● Tasks and exercises:
1: In the Grounding DINO excerpt below, how many epochs does "1×" fine-tuning equal?
2: Carry on the Grounding DINO excerpt below, starting right after its last sentence.

● Document extract:
* * * *
Duration: Pre-training up to $30$ epochs, fine-tuning "1×" = $12$ epochs. In Dynamic-DINO, MoE-tuning substitutes expensive pre-training, delivering superior accuracy with one-tenth the dataset.

4. Quantitative Outcomes and Ablation Insights

Grounding DINO achieves state-of-the-art performance on leading open-set detection and grounding benchmarks, and ablation studies clarify the contribution of each architectural element.

Performance Benchmarks

Model	COCO AP (ZS)	LVIS AP (ZS)	RefCOCO/g Acc	Edge FPS (TensorRT)
GLIP-T	46.6	26.7	50.4 / 43.1	—
G-DINO-T (O365+...)	48.4	28.8	50.8/51.6/60.4	9.4 / 42.6
MM-G-DINO-T (c3)	50.6	41.4	53.1/52.7/62.9	—
G-DINO-L	52.5	33.9	91.9/88.7/84.1	—
G-DINO 1.5 Pro	54.3	55.7	—	—
G-DINO 1.5 Edge	45.0	36.2	—	18.5 / 75.2
Dynamic-DINO-16x2	46.2	36.2	—	17.1 / 98.0

"ZS" = zero-shot (no target domain training); FPS on NVIDIA A100/TensorRT, 800×1333."
* * * *
● Input data:
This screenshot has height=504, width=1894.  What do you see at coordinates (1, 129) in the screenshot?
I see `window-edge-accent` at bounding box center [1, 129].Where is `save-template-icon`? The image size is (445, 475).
* * * *
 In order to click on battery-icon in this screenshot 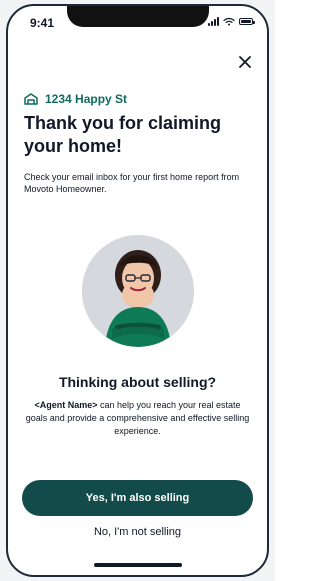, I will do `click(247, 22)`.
* * * *
● Task responses:
1: 12 epochs.

2:
Grounding DINO and its 1.5 variants consistently outperform prior OVD/grounding models in mAP/AP and Recall, especially under zero-shot conditions.
Dynamic-DINO, fine-tuned on just 1.56M open-source images, matches or exceeds Grounding DINO 1.5 Edge trained on 20M, highlighting efficient data utilization (Lu et al., 23 Jul 2025).

Ablation Insights

Removal of encoder fusion, query selection, or text cross-attention each results in significant performance drops, especially on rare classes.
Deep multi-stage fusion and sub-sentence tokenization are critical for reliable phrase/object linkages.
Dynamic-DINO's MoE tuning provides monotonic gains with increased expert count ( $N$ ), while splitting into $k>2$ may overfit on limited data. Router/expert initialization is critical for stable fine-tuning.

5. Open-Source Implementations and Reproducibility

MM-Grounding-DINO (MMDetection): Fully specifies architecture, optimizer, data pipeline, and training/inference scripts for end-to-end reproducibility (Zhao et al., 2024).
- Example configuration specifies Swin-Transformer backbone, BERT text encoder, feature enhancer, and 900 queries for "Tiny" models.
Grounding DINO 1.5 API (IDEA Research): Provides ready model weights (Pro and Edge), /detect and /visualize endpoints, and parameterized Python API for customized detection and visualization (Ren et al., 2024).
- Users specify detection/grounding thresholds and natural-language prompts at runtime.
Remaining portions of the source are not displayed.